Testosterone physiology: Testosterone is a lipophilic steroid produced by Leydig cells in testes in males and by ovaries and adrenal glands in females; it is a precursor for dihydrotestosterone (DHT) and estradiol (E2). SHBG and albumin bind circulating testosterone, with only ~1–4% circulating as free testosterone; bioavailable testosterone comprises free plus albumin-bound fractions.
Assay variability and analytical validity: Considerable inter-assay and inter-laboratory variability exists for total testosterone measurements (example: same QC sample yielded values from 45 to 365 ng/dL across assays). The CDC Hormone Standardization (HoSt) program calibrates and certifies assays; CDC acceptance limits are ±6.4% from target and CDC-certified methods (ID-LC-MS/MS) have validated reportable ranges and low %CVs, supporting improved accuracy and traceability.
Preferred testing approaches: Measure total testosterone first on early morning fasting samples (two measurements on separate days when low or near threshold). Avoid commercial direct free-testosterone immunoassays due to poor accuracy; use equilibrium dialysis when available (gold standard) or calculate free testosterone using validated algorithms based on TT, SHBG, and albumin (e.g., Vermeulen or other published formulas) when indicated (conditions altering SHBG or borderline TT ~8–12 nmol/L).
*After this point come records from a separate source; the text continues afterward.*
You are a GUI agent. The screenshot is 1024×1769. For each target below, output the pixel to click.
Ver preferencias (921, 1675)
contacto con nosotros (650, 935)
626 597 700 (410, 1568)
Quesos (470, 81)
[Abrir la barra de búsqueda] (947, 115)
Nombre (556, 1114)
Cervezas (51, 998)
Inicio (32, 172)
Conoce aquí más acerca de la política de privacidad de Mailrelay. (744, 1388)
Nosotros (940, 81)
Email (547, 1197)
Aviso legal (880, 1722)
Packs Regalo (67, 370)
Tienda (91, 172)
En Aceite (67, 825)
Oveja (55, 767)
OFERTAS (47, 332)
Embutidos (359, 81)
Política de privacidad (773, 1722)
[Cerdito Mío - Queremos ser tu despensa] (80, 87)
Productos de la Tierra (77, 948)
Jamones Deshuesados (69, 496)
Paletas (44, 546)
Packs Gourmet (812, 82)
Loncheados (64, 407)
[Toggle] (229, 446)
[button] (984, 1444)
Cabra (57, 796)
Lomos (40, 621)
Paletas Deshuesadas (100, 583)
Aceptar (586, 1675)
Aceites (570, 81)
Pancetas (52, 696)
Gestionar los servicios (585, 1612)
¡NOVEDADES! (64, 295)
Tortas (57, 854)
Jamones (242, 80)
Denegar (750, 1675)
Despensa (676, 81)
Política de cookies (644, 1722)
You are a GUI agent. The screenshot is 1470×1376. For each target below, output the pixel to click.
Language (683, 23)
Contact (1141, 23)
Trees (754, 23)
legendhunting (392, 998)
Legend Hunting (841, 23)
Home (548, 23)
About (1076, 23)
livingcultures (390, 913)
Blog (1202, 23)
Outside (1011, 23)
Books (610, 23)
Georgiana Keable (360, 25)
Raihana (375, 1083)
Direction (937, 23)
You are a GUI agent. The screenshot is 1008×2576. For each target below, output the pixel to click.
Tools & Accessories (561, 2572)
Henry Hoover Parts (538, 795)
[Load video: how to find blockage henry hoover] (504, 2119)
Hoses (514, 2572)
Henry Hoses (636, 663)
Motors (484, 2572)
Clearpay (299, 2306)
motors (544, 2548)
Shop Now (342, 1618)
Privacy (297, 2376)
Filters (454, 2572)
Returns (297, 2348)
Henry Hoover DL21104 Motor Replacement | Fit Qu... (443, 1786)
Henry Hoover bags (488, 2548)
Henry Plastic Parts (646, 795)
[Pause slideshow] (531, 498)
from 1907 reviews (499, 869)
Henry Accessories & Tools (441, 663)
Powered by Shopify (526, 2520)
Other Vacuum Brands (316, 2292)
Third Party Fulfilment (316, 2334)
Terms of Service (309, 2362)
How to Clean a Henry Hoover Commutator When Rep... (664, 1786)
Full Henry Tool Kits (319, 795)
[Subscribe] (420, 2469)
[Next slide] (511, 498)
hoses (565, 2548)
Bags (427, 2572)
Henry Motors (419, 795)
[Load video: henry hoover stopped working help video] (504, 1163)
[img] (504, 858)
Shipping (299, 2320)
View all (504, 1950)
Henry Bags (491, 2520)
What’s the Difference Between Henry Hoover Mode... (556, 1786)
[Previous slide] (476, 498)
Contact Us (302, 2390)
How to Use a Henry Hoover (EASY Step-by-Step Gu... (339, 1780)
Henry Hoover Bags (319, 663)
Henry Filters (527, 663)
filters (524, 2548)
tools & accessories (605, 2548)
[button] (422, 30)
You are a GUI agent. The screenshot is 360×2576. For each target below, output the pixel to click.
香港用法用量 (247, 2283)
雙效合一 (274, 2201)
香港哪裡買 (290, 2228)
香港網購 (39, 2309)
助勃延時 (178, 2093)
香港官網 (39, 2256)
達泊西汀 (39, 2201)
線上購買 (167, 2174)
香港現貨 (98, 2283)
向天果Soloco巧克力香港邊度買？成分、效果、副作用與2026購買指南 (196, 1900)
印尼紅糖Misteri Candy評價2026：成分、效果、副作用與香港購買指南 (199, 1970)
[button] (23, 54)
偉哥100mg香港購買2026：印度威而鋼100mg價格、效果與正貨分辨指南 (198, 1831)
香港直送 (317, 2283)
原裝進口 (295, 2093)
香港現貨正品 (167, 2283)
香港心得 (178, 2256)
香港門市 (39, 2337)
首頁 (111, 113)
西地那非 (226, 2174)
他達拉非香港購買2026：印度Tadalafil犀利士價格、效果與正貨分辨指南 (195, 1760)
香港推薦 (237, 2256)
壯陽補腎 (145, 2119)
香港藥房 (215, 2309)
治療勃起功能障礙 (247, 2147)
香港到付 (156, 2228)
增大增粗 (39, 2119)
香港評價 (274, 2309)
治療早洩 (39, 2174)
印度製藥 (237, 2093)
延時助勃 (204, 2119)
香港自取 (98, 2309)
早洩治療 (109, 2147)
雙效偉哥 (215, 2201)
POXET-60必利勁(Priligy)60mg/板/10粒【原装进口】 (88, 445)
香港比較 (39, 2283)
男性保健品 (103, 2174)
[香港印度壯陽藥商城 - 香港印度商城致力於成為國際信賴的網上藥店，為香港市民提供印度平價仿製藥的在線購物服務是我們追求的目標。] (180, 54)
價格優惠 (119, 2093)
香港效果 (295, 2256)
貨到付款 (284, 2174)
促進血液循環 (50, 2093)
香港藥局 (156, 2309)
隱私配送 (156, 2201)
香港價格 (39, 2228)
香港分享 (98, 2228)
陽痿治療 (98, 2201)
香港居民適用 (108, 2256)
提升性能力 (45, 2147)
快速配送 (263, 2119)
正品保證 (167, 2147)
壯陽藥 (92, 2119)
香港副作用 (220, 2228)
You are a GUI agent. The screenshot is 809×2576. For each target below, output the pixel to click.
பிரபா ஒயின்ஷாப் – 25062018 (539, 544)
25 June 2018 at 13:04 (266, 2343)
LC-MS/MS methods are preferred for accurate measurement and for low-level detection, especially in females.
Clinical utility: TT testing is used to diagnose hypogonadism, distinguish primary vs secondary forms with LH/FSH and prolactin, monitor response to testosterone therapy (check TT and hematocrit at baseline and at 3 and 6 months, then annually if stable), monitor transgender care per society guidance, and evaluate specific conditions (e.g., PCOS, FHA, 5-alpha reductase deficiency where DHT/T ratios may be diagnostic).
Guideline references: Recommendations summarized from professional societies — Endocrine Society (measure TT on two fasting morning samples; avoid direct free-testosterone immunoassays; use calculated FT or equilibrium dialysis when needed), American Urological Association (TT < 300 ng/dL as reasonable diagnostic cutoff; two early-morning measurements required; LH and prolactin for adjunct testing), European Academy of Andrology and European Association of Urology (repeat TT when < 12 nmol/L; use LC-MS/MS preferred; calculate or measure FT when indicated), ACOG guidance for PCOS/FHA and testing caveats.
CDC HoSt program and assay choice: The policy highlights CDC HoSt certification as strongly recommended for TT assays and documents CDC HoSt performance characteristics and certification processes; laboratories and providers are advised to document assay used and sample timing.
Additional testing considerations: Equilibrium dialysis is the reference method for FT but limited in availability; immunoassays for FT/bioavailable testosterone are inaccurate; calculate FT or use validated MS-based measurements when necessary. Saliva testing is not recommended for clinical coverage due to variability.